前回取り上げたガーシュインは、ストラヴィンスキー、ラヴェルに弟子入りを断られ、最後にラヴェルに紹介状を書いてもらったナディア・ブーランジェに教えを請いますが、「あなたの才能の邪魔をしたくない」と断られてしまいます。

ナディア・ブーランジェは、ストラヴィンスキー、ラヴェル、ガーシュインと比べるとかなり知名度は低いと思いますが、偉大な経歴の持ち主でした。

まずは、「最高の音楽教師」として、ものすごい数の一流音楽家達を教育しています。

その一例を挙げるだけでも、「レナード・バーンスタイン」「ダニエル・バレンボイム」「ディヌ・リパッティ」「クインシー・ジョーンズ!」「ドナルド・バード!!」など、世代、ジャンルを超えた超一流アーティスト達を教えた、まさに「伝説の教師」でした。

次に、女性指揮者の先駆として様々なオーケストラを指揮者しました。

そして、妹のリリ・ブーランジェと共に作曲家として、数多くの作品を残しました。

妹のリリは、2歳の時に既に短命を宣告され、実際に24歳で亡くなりましたが、それまでの間、精力的に作曲活動などを行いました。

姉のナディアは、「作曲ではナディアにかなわない」と常々言っていたようで、非常に才能溢れる人物だったようです。

姉妹どちらもドビュッシーに直接的な影響を受けており、ピアノ曲からはショパンの響きなども垣間見られます。

今回は、そんなフランスの音楽家、ナディアとリリのブーランジェ姉妹の曲を4選します。

1 ナディア : チェロとピアノのための3つの作品 変ホ短調 (1914)

チェロとピアノによる小作品です。

ドビュッシーの影響をダイレクトに感じる色彩感豊かで美しい曲です。

とても映像的で、映画音楽っぽい感じもあります。

ピアノは「ペトラ・ギルミング」、チェロは「ドーラ・クズミン」です。

2 リリ : ピアノのための3つの小品(1914)

1と同年、妹リリによるピアノの小品。

ドビュッシーの影響は感じるもののより独創的な曲調となっています。

ピアノは、フランスの「クリストフ・シロドー」です。

3 ナディア : 幻想曲(1912)

ピアノとオーケストラのための幻想曲です。

こちらもとても映像的なとても美しい曲です。

映画音楽の源流を感じます。

演奏は、指揮が「スティーブン・スローン」、ピアノが「デイヴィド・グレイルザンマー」、「フランス放送フィルハーモニー管弦楽団」です。
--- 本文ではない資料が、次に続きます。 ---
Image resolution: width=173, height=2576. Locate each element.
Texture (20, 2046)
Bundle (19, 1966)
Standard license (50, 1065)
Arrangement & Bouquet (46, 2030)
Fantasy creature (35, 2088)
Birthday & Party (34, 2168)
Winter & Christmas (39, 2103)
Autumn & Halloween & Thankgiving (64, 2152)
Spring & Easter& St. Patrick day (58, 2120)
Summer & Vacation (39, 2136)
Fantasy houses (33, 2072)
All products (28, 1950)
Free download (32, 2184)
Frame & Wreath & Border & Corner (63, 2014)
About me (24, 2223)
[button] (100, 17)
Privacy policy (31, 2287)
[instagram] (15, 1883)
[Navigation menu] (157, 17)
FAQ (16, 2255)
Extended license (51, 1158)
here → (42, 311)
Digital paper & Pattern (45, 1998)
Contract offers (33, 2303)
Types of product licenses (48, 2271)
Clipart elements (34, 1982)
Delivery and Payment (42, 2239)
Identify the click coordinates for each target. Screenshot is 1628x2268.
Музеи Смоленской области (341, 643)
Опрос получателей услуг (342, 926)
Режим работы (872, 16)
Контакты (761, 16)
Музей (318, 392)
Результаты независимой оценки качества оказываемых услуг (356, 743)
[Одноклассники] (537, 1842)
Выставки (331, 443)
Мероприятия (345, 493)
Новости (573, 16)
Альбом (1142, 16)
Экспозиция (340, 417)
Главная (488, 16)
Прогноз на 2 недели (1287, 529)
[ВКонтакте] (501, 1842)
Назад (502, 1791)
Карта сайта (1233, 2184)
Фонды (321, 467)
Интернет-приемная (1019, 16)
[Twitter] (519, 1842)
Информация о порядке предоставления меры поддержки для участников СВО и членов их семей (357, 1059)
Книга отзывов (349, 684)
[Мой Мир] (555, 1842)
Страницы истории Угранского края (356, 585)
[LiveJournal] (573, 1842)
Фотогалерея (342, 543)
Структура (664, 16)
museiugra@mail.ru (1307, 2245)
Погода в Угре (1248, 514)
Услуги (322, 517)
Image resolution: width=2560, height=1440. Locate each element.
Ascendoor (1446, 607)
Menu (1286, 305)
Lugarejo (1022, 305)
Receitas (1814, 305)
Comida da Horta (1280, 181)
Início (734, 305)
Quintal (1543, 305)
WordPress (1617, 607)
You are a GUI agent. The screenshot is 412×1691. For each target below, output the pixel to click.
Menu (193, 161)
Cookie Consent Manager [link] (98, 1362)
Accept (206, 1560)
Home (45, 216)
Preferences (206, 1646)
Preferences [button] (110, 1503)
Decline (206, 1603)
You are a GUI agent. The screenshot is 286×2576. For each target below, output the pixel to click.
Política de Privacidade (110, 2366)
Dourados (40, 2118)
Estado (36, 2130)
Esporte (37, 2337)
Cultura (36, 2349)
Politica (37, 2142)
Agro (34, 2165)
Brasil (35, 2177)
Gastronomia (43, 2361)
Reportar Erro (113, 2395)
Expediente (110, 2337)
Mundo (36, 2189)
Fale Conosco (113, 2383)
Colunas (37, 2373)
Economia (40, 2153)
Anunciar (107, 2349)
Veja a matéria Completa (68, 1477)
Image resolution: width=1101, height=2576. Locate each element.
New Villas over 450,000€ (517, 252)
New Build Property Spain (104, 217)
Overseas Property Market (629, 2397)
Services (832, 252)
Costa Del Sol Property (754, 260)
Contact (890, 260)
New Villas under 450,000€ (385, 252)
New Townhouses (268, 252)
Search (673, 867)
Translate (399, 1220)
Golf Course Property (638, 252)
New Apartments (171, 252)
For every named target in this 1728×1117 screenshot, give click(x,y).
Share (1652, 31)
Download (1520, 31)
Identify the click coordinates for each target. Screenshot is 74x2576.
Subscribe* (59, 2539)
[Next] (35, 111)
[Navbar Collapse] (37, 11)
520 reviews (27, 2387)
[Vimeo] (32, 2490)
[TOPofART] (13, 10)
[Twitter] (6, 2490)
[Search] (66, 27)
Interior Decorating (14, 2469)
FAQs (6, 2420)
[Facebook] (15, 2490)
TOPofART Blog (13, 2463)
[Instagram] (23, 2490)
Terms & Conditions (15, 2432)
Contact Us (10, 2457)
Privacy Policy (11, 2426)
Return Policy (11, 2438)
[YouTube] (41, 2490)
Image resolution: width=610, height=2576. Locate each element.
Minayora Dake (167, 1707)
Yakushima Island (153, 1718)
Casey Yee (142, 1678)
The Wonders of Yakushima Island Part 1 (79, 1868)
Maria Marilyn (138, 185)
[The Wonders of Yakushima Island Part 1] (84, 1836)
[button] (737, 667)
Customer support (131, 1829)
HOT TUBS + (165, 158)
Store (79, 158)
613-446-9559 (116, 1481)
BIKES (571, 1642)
4 リリ : ある春の朝に<オーケストラ・バージョン>(1918)

リリ生前最後の作品。

元々ピアノ、ヴァイオリン、チェロのための作品だったものを、自身でオーケストラバージョンにしたもの。

ドビュッシーの響きを強く感じるとても美しい曲です。

演奏は、指揮「ヤン・パスカル・トルティリエ」、「BBCフィルハーモニック」です。

今回は、ガーシュインも教えを請うた伝説の教師ナディアと、短命だったリリのブーランジェ姉妹を取り上げました。

次回はガーシュインが教えを請うた3人のうちの一人、ストラヴィンスキーを取り上げます。